This season is marketed as a time for gift giving. Have you found a way to navigate all the hype, the stress, the contradictions implied by such a consumer emphasis? I want to feel festive, not scrooge-like, but a swirl of conflicting thoughts keeps my mind unsettled.
Do any of my loved ones really need any more objects to add to their full lives? Have the expectations of gift buying outlived personal meaning or satisfaction? How much stuff is enough? What about all the people who do need basic necessities or perhaps a special treat to get them through the challenges of being outside a festive lifestyle?
Some families have moved toward drawing names for a gift exchange, or making matching charitable donations for every dollar they spend on people who already have “enough.” Others choose the gift of an experience rather than more stuff to find a place for.
As someone with enough resources to buy gifts without going into debt, I feel some tension over gifts that are practical, perhaps too boring, versus the excitement of something more special, if not extravagant. My grandkids, and even their parents, love new technology gadgets, and are likely to run up their credit cards to get them. I’ve been trying to move us toward gifts of time and help with an important project that never seems to get off the back burner: installing closet lights, organizing storage, researching scholarships, or completing important documents, such as medical power of attorney.
This year a new plan emerged: I’m going to get loved ones started on emergency supplies or improving what they have in their cars or home. In some cases, these will be basic things like first aid kits, water filters and sanitation supplies.
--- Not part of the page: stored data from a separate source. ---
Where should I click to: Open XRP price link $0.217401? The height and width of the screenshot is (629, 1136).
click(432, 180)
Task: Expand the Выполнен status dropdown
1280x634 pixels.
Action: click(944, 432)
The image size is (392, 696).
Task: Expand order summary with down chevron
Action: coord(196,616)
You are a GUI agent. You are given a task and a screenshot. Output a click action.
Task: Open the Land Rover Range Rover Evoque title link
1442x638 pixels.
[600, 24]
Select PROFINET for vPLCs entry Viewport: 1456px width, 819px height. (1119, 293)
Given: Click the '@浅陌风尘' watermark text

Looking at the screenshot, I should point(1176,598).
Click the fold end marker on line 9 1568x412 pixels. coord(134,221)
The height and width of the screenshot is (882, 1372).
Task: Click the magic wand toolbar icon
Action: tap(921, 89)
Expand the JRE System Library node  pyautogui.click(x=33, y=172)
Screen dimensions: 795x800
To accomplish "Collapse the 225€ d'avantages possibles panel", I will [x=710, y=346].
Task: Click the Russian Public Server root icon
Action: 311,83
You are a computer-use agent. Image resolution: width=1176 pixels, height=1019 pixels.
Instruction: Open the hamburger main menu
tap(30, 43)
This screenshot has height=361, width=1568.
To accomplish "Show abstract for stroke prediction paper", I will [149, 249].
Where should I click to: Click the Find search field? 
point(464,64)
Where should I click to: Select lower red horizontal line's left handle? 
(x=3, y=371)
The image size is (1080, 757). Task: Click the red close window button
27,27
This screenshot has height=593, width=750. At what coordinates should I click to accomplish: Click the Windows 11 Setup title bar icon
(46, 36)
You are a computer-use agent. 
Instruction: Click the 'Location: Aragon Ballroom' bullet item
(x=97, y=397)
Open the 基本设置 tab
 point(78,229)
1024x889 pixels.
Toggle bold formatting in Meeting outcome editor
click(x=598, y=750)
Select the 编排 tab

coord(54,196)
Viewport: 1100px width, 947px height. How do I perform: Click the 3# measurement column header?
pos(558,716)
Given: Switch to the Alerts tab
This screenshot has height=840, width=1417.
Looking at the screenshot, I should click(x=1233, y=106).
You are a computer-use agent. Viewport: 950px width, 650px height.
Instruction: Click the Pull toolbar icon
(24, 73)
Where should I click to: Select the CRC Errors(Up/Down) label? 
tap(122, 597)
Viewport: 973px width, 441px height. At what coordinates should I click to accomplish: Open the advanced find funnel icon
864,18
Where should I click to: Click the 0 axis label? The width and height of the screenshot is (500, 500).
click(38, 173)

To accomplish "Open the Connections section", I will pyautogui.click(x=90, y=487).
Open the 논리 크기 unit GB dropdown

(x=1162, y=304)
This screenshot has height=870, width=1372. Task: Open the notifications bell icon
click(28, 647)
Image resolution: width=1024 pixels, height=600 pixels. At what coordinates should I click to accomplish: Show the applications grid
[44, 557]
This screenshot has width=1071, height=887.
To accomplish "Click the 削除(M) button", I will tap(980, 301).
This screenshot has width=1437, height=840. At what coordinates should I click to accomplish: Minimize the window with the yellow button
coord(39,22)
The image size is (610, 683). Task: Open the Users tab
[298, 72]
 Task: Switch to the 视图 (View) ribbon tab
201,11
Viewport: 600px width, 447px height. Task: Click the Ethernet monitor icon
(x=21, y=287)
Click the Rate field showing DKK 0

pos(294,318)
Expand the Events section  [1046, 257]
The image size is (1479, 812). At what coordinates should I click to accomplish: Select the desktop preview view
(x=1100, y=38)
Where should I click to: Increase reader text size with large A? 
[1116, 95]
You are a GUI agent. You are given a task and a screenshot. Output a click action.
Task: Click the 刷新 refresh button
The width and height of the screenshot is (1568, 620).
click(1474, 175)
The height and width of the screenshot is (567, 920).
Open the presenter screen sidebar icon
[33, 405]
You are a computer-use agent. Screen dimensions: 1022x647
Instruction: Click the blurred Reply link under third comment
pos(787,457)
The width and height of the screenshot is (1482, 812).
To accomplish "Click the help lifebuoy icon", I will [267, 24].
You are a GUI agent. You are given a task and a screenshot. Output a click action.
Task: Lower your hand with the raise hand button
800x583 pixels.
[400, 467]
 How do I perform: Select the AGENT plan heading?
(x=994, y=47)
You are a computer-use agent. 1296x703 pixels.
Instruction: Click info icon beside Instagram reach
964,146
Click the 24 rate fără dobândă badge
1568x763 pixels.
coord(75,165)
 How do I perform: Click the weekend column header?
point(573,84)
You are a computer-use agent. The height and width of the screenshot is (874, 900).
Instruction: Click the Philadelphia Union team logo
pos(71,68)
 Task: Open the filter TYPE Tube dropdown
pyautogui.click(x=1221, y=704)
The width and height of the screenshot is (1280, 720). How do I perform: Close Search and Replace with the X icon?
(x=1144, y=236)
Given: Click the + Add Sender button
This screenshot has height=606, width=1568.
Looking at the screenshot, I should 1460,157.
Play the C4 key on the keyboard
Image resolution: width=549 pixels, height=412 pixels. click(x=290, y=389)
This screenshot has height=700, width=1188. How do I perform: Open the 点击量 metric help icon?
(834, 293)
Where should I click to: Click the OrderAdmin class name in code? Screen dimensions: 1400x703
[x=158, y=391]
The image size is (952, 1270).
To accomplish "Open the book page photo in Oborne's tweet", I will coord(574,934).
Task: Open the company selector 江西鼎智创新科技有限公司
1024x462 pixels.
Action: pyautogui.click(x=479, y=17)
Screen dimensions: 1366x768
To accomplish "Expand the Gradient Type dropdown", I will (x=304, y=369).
For those I want to splurge on, good gifts might be useful tools, communication technology, perhaps a small solar panel or other solar or battery systems for lights, heat, or even an outdoor shower.
The Madison Park Hardware store has a list of things they carry or could order to prepare for emergencies. The bookstore has some related titles that are practical, along with engaging science-fiction reads. Humor is also a good read for dystopian times. Non-humorous titles recommended by City Disaster Book Club can be found here.
In one of their recent block house meetings, the Hillside Seattle Neighbors Actively Prepare (SNAP) groups recently had a show-and-tell table set up with examples of essential and fun finds to include in emergency kits. Some of these will definitely make it into my gift giving, along with instructions like those included in the coconut oil packets featured in their display.
I recognize that if emergency supplies are to be understood as a valued gift, I need to be playfully serious in how I package and offer it. For real, it’s a generous gift of time to source and assemble emergency supplies. The time it takes is one reason folks often never get to this task.
In assembling my own emergency supplies, I’ve been challenged to find the best way and place to store things. Perhaps for these supplies to be seriously set aside for future use, rather than randomly tossed into an existing storage closet, packaging and guidelines need to be part of the gift. If the person hasn’t already set up a system for emergency supplies, consider packaging gift items in a sturdy storage container labeled “emergency use only,” and include one or more of the survival tips instruction sheets available online. This will increase the value of this gift, not to mention the likelihood of it being easily put to use when an earthquake strikes.
If you review the emergency checklists offered in previous issues of Madison Park Times, you’ll remember that emergency supplies start with water first, toilet and sanitation second, and then on to a “Get Home Survival Bag” for your home and car.
Check the box included in this column for basic gift suggestions for each of these categories; some home-assembled and some commercially made.
Finally, outside of your own family and friends, consider giving a gift of needed supplies or monetary donation to purchase such items for our neighborhood emergency HUB communication box in Madison Park.
Donations, new or used and in good condition, include folding chairs, white boards, dry-erase boards and pens, flashlights and/or head lamps, leather gloves, hard hats, yellow and orange vests, zip ties and/or carabiners, and Velcro straps.